### Excerpted data
BEGIN
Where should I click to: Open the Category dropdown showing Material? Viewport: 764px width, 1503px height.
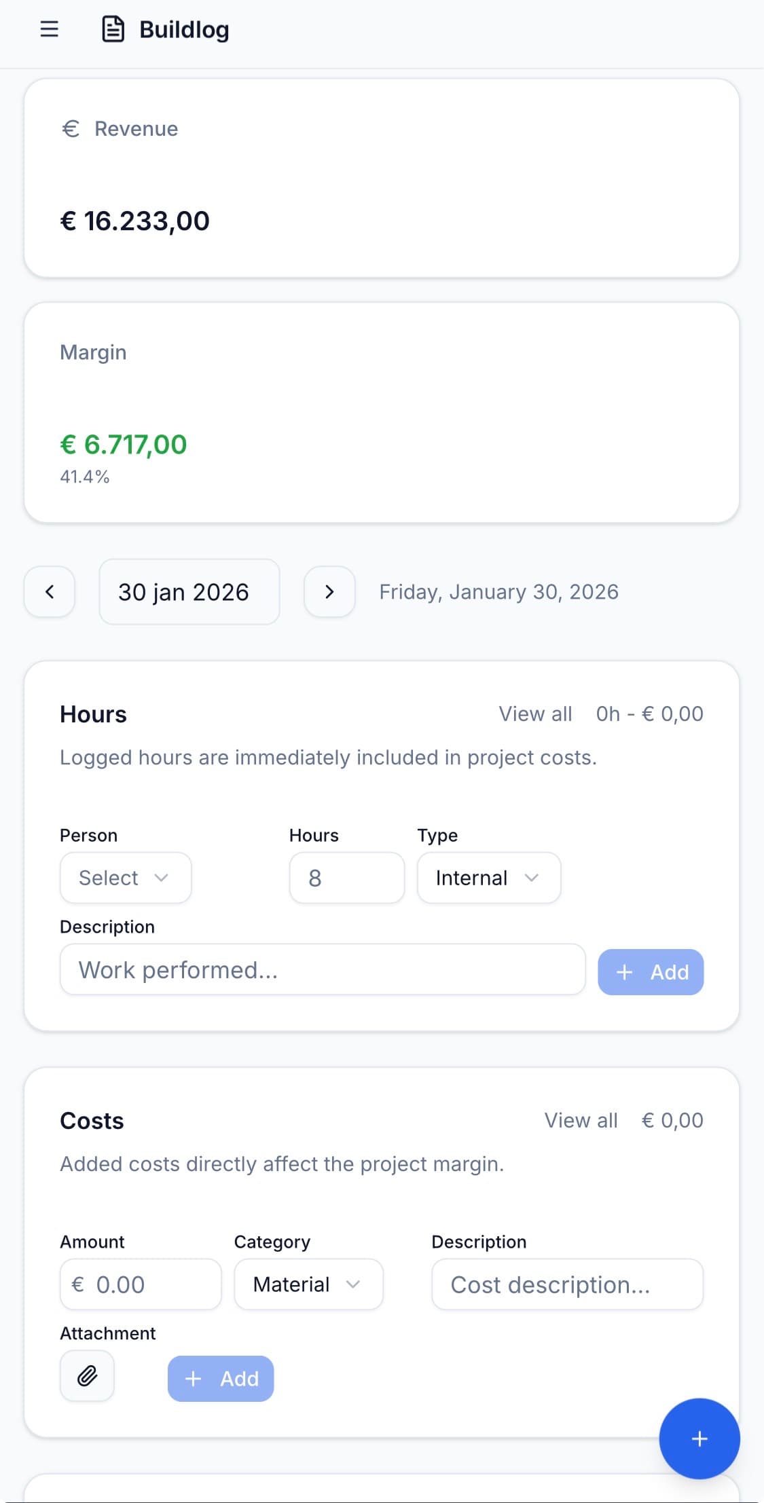point(308,1284)
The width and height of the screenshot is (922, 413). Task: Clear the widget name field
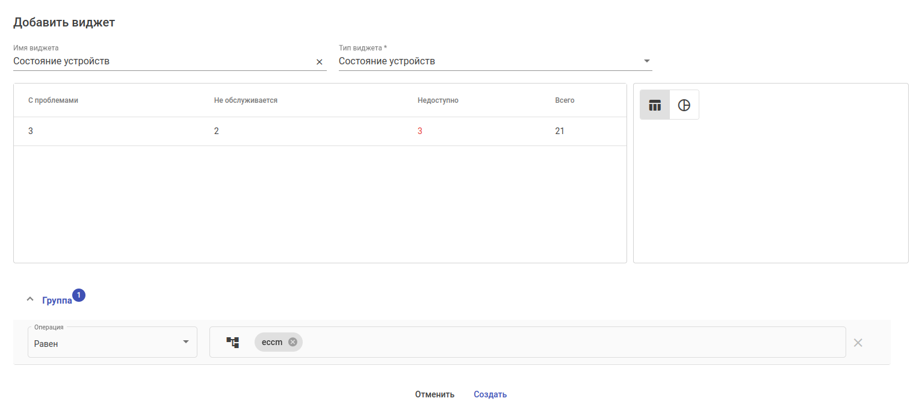(x=320, y=62)
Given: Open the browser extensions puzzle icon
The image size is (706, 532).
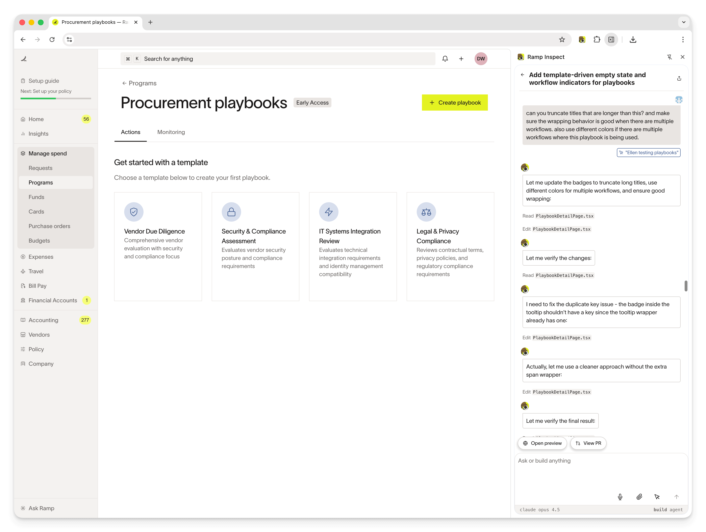Looking at the screenshot, I should pos(597,40).
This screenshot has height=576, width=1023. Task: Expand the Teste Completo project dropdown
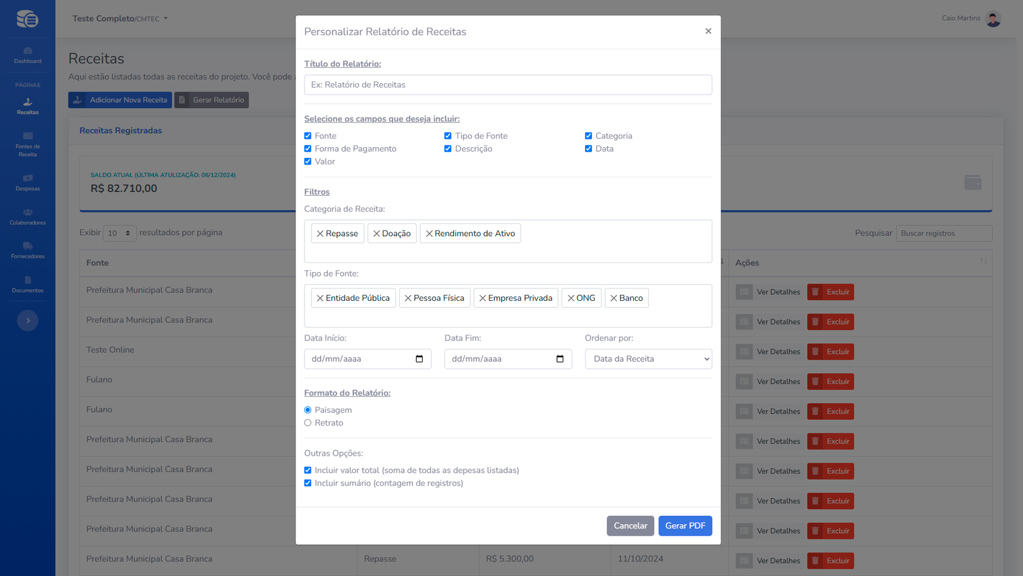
END
### Goal of the exercise
Leaving images out, please output every line of the data exactly.

### Final answer
Where should I click to: Open the Category dropdown showing Material? Viewport: 764px width, 1503px height.
point(308,1284)
The width and height of the screenshot is (922, 413). Task: Clear the widget name field
(x=320, y=62)
Given: Open the browser extensions puzzle icon
The image size is (706, 532).
Looking at the screenshot, I should pos(597,40).
This screenshot has height=576, width=1023. Task: Expand the Teste Completo project dropdown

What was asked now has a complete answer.